January 01, 2013

At Your Service

If I had a friend who began every sentence with an apology, I might eventually point it out and ask her to knock it off. If a colleague told the same anecdote three times over the course of one lunch hour, I might tell him to quit repeating himself, or else intervene and change the subject.

But what if these things happened with my patients? What's the difference between conversations with friends and conversations with patients?

The difference is that with patients, everything I say or do should be in the service of the patient. With the friend and colleague in the examples above, I'd speak up to save myself from boredom and crankiness; with patients, my personal feelings are expressed if and only to the extent that expressing them would be helpful to the patient.

Example: Say I had a self-effacing patient who was driving me crazy by beginning every sentence with an apology. By the end of a session, I might want to snap "Quit apologizing!" but that would be a mistake. A better intervention would be to gently say something like "I've noticed that you frequently begin your sentences with an apology." Whereas the former comment expresses personal irritation, the latter is a simple and therapeutically relevant observation; the latter comment also allows for follow-up questions such as "Is apologizing something you also do with other people?" "How do you think your habit impacts your conversations?" and "How might you perceive someone who apologized all the time?" If later the patient and I were hypothesizing about how other people might perceive his constant apologizing, I could ask him for ideas (e.g. "People might think I have low confidence; they might think I'm being fake"), and then maybe add something like "Some people might find it endearing; others might find it frustrating." But my personal impatience would not be relevant.

Second example: Recently, I recently expressed frustration with a friend who kept repeating herself.
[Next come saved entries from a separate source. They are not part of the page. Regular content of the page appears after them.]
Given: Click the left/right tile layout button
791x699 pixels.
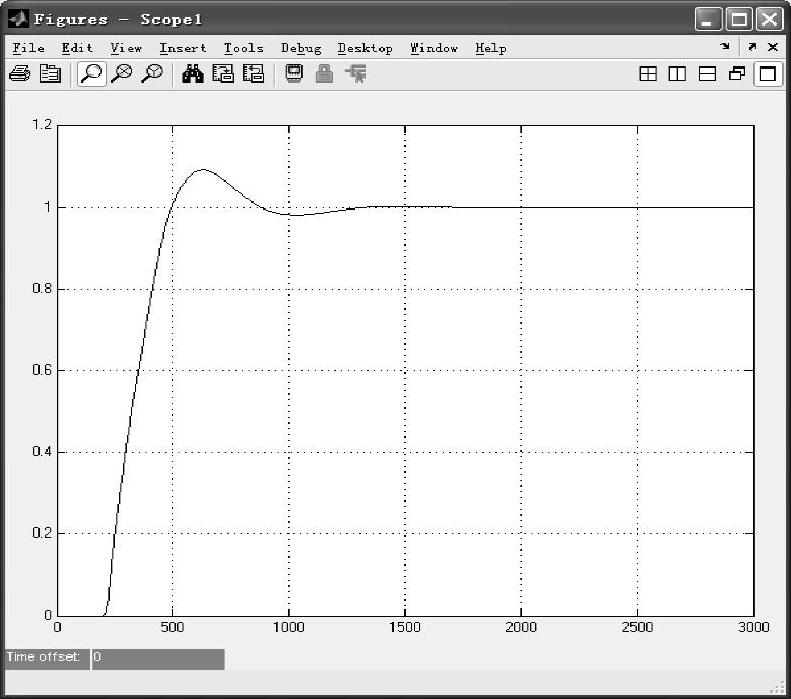Looking at the screenshot, I should click(677, 74).
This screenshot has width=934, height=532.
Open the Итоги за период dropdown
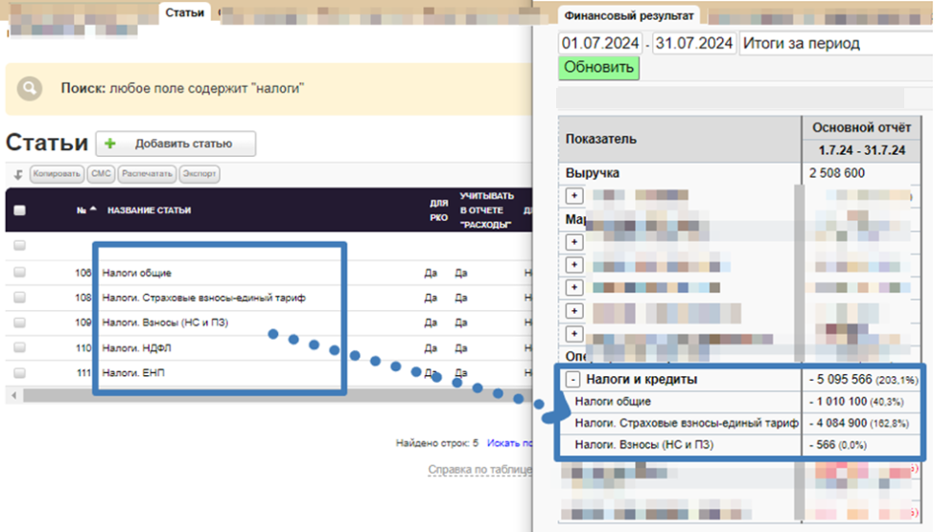tap(835, 43)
She was struggling with the decision to move her elderly mother into residential care; despite my validation of the struggle and the decision, my friend continued to repeat just how much she loved and respected her mother, what a good parent her mother had been, etc. Finally I lost my patience and exclaimed "I get it, already--you love your mom!" This wasn't very helpful for my friend; a more helpful response would have been something like "Yes, you've mentioned that a few times. It must be really important for you to make that point clear."

With a patient, this kind of neutral comment is even more important, and often elicits useful information such as "I didn't know if you heard me the first time I said it because you just nodded but didn't say anything" or "I guess I feel guilty, like I'm just getting rid of my mom now that she's become a nuisance, or worried you'll think I'm a bad daughter" or "Really? I already said that?" With patients, these answers can prompt valuable conversations about validation, guilt, and social skills, respectively.
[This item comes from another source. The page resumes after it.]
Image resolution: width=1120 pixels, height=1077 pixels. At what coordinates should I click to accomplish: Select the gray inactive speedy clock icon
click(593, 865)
In therapy, comments like "Quit apologizing!" and "I get it!" are not appropriate because they imply a responsibility of the patient toward the therapist (e.g., to not be boring, to not waste my time), and because they express therapist feelings in a way that isn't relevant or helpful. But are there occasions when a therapist should express her true feelings? The answer is yes, but the same rule applies: only in the service of the patient.
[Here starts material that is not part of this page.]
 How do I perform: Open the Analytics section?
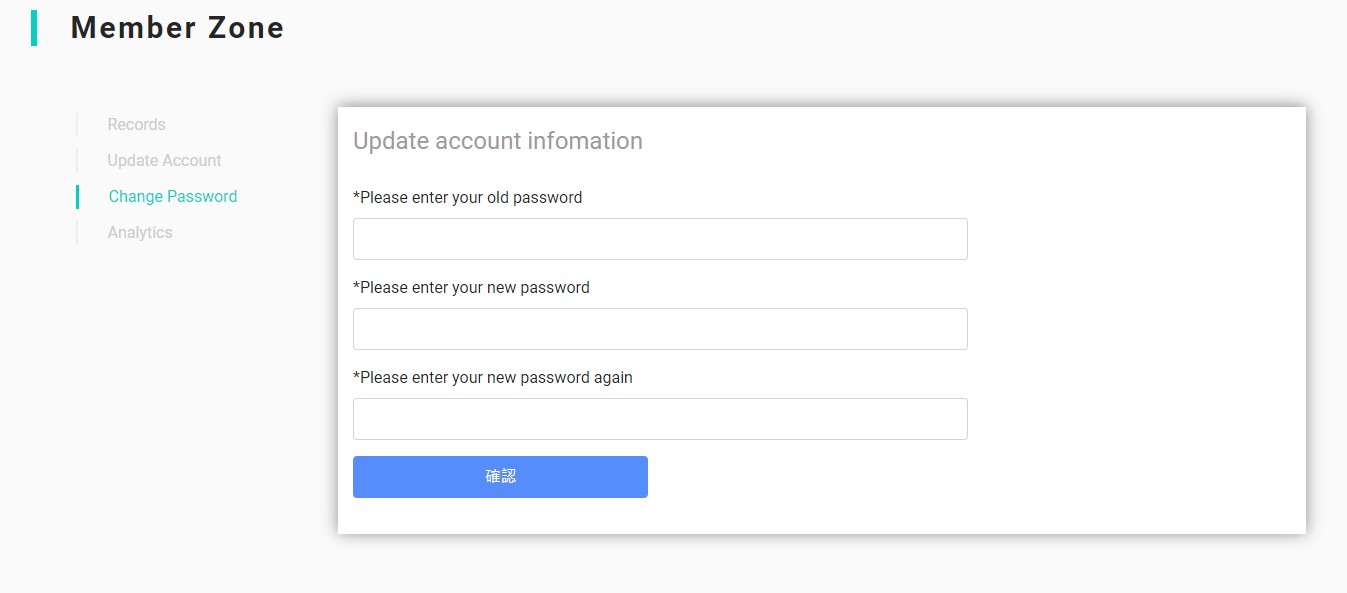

Example: A depressed patient tells me he's bad at communicating and I respond that I've noticed that he's actually quite forthcoming and articulate in our sessions.

Example: A panic disorder patient tells me that he felt silly jogging on the spot in my office to try to induce panic symptoms for an exposure exercise, and I tell him that I was just thinking how brave he was to engage in an exercise designed to bring on symptoms that terrify him.

Example: A socially anxious patient reaches over in the middle of our session to pluck a stray hair off the arm of my sweater and then immediately asks, "Was that weird? Should I not have done that?" and I respond that her act didn't seem out of the realm of normal social behaviour, but that the timing was surprising and the gesture had taken me a bit off guard.

In each of these example, my comment is authentic and is designed to validate, bolster, and/or reflect reality to patients whose perspective may be unhelpfully distorted.